Ja nigdy nie miałem dobrego zdania o Nawałce. Często jest tak, że jak drużynie idzie to trener może siedzieć i dłubać w nosie, a i tak jego drużyna wygrywa (początki Zidana w Madrycie fajnie to pokazały). Dlatego nawet jak trenerom w jednej drużynie coś nie wyjdzie to i tak szybko znajdą pracodawcę np. Tuchel. U nas nie ma myśli trenerskiej. Te PZPN-owskie szkolenia są o kant tyłka. Znam relacje z wewnątrz więc wiem co piszę. Czy Legia zatrudniłaby kiedykolwiek trenera, który świetnie sobie radził np. w Cracovii, a poległ w Lechu? Nie
A taki Tuchel idzie z Dortmundu, w którym sromotnie poległ, do światowej potęgi, bo wiedzą że to jest dobry trener. Szczytem marzeń dla naszej trenerki są młodzieżowe kadry (max u-19) w Afryce lub u Arabów.
Statystyki nie kłamią. Zawaliło przygotowanie fizyczne (za które odpowiada trener), taktyka niedopasowana pod aktualną formę zawodników, a często niedopasowania w ogóle pod zawodników (za którą też odpowiada trener)
Wczoraj F. Hierro wpuścił rezerwowego, który uratował Hiszpanii wynik. Trener z niego żaden, jednak to dzięki jego decyzji Hiszpanie mogli cieszyć się z remisu. Po tym się widzi, że trener potrafi reagować, żyje meczem.

DANE DO ZADANIA:
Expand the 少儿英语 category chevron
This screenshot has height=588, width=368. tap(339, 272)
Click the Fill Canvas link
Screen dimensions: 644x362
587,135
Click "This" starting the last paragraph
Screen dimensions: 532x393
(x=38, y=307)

* * *

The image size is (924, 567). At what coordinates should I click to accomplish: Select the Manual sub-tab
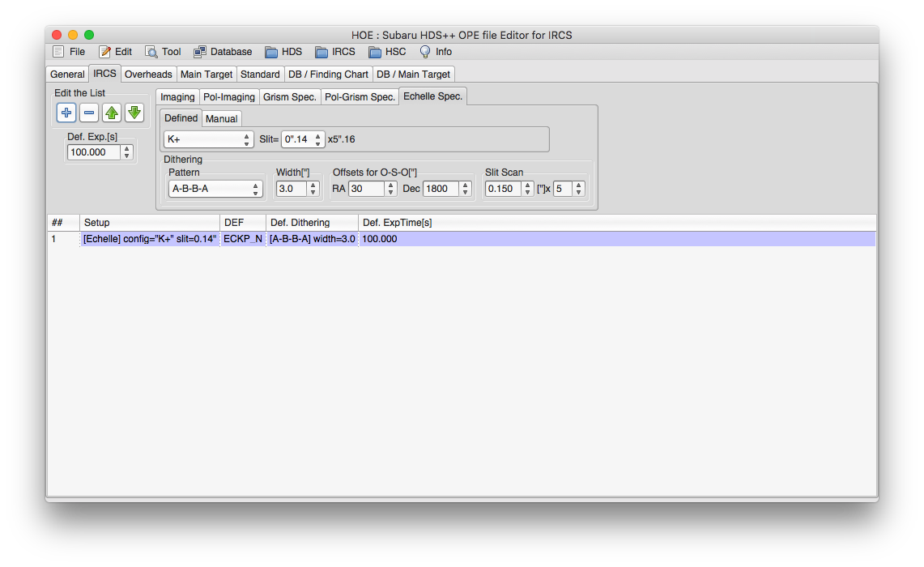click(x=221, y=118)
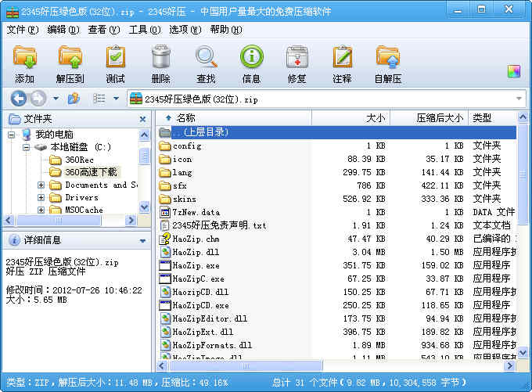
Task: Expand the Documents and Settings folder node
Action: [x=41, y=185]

POLECENIE 1:
Odpowiedz na pytania do fragmentu o trenerach piłkarskich:
(a) Czyje początki w Madrycie mają pokazywać, że drużyna może wygrywać nawet przy biernym trenerze?
(b) Co jest szczytem marzeń dla polskiej trenerki?
(c) Jaki wynik osiągnęli Hiszpanie dzięki decyzji F. Hierro?
POLECENIE 2: Przepisz bez zmian odcinek rekordów od wiersza zawierającego „The image size” do wiersza zawierającego „Action: [x=41, y=185]”, łącznie z oboma tymi wierszami. Obrazy pomiń.
Tekst i rekordy nie mają ze sobą żadnego związku.

ROZWIĄZANIE 1:
(a) Początki Zidana.
(b) Młodzieżowe kadry (maksymalnie U-19) w Afryce lub u Arabów.
(c) Remis.

ROZWIĄZANIE 2:
The image size is (924, 567). At what coordinates should I click to accomplish: Select the Manual sub-tab
click(x=221, y=118)
Task: Expand the Documents and Settings folder node
Action: [x=41, y=185]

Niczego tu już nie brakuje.